In the process of building a library data service (it’s called Digital Social Science Lab) at The Faculty Library of Social Sciences we have been in intense dialog with faculty members and students about which types of data tools we should provide instructions on.
The comprehensive software list contains programs like NVivo for qualitative data analysis, SPSS for quantitative data analysis, Gephi for mapping data and Python for web scraping. So far so good. But there has been a strong voice in all this that has been shouting for a more basic tool: Excel.
I won’t say that we have been ignoring this voice (which has been exclusive spoken by the students) but we had a strong conviction that Excel was something that the students was expected to master when they started at there study and if there didn’t know it, there had to pick up on it with there teachers or on there own.

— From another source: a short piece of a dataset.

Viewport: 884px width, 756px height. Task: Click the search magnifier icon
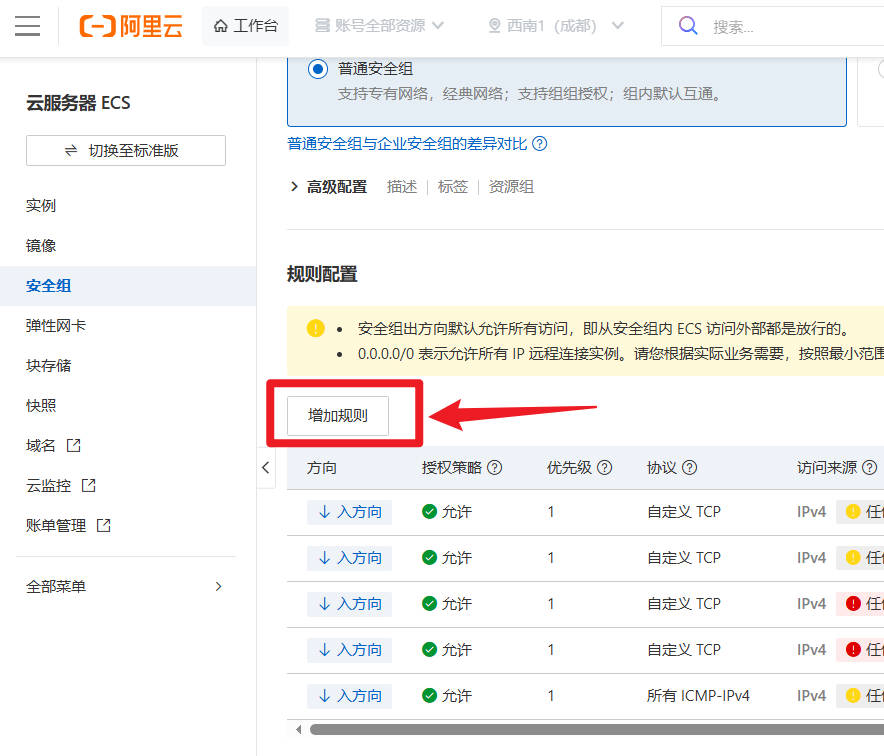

In other worlds: Not a library job.
But the voice of Excel among students just kept raising so we did two things:
1) Looked at what offers for Excel instructions and support the students had on campus.

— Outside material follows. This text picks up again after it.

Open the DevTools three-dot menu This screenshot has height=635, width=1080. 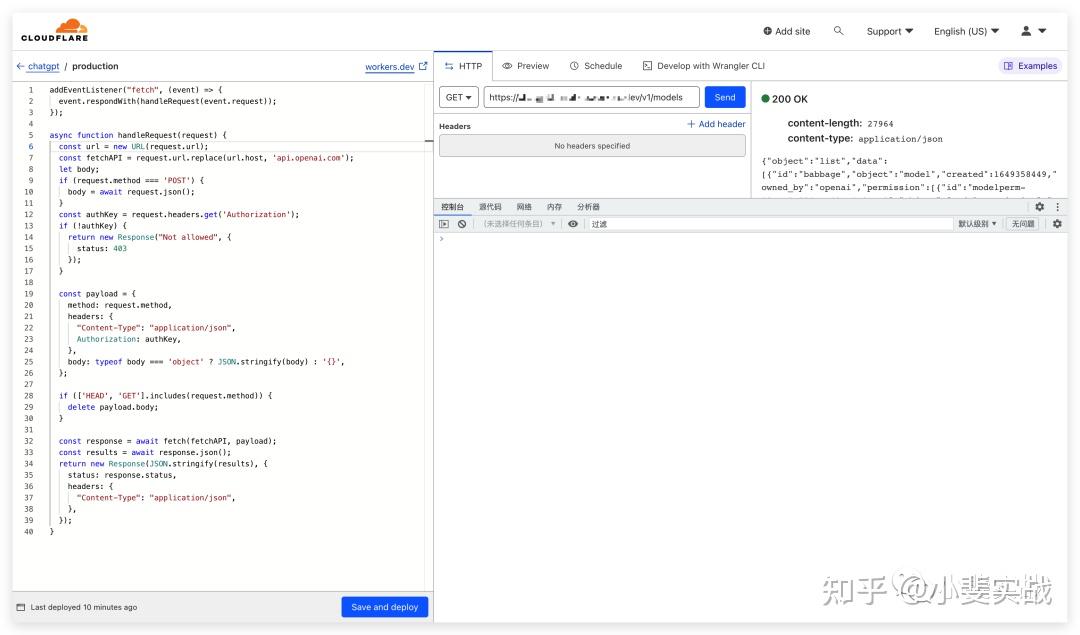tap(1058, 207)
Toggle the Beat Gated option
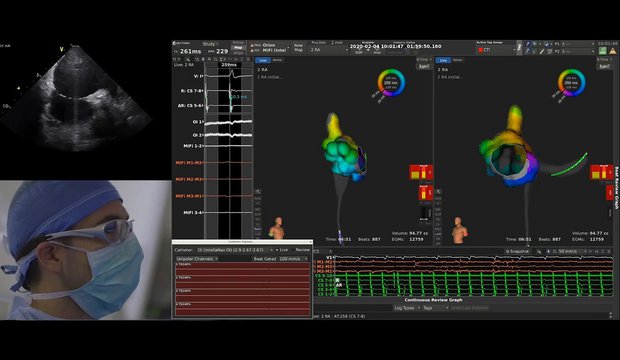Image resolution: width=620 pixels, height=360 pixels. click(x=265, y=259)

2) Invited a group of students on coffee to have a chat on what there needs really was concerning Excel (most surveys we did just pointed at Excel but not for what purpose and on what level of instruction).
On the first matter it turned out that the Study and Career Consultancy at Social Sciences did two Excel intro’s a year and there were always overbooked. Concerning the talk with the students, it we learned that what there were looking for was not an introduction to Excel but more advanced features to handle data in Excel.

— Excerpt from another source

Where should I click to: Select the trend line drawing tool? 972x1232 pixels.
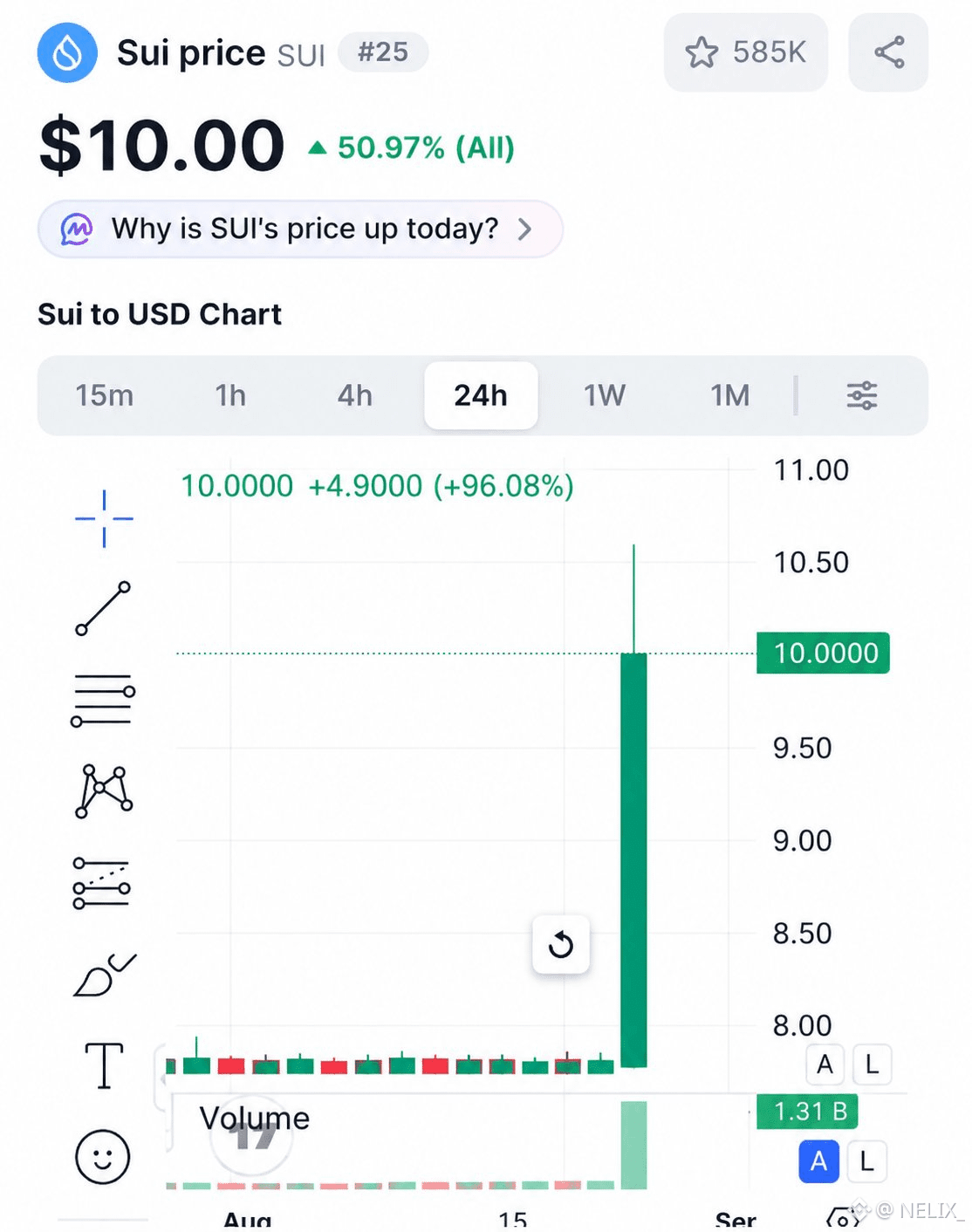tap(103, 608)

I was concerned about the basic library intro to Excel coz it seemed cost full and, in my opinion, it was not a core library task. But things suddenly got more interesting so we gonna roll with an Advanced Excel Course for Data Handling early next year and see how it goes. Focus will be import and export of data, data visualization, algorithms for handling and analyzing data and so on.
My question to the library community: Do you have an Excel introduction at you institution and if yes, what are you experiences? If not, what are your thoughts on this?
When thinking about giving Excel tutorials and intros, maybe this post from datacarpentry on common spreadsheet errors is worth considering: http://www.datacarpentry.org/spreadsheet-ecology-lesson/02-common-mistakes.html
As the nice Excel screenshot in your post illustrates, you can do a hell of a job with Excel — but using the data from an Excel spreadsheet for data analytics outside of Excel, making it machine readable, can be pure hell. (Unfortunately, I confess, I live there every single day…)
Excellent input Timo – thank you for this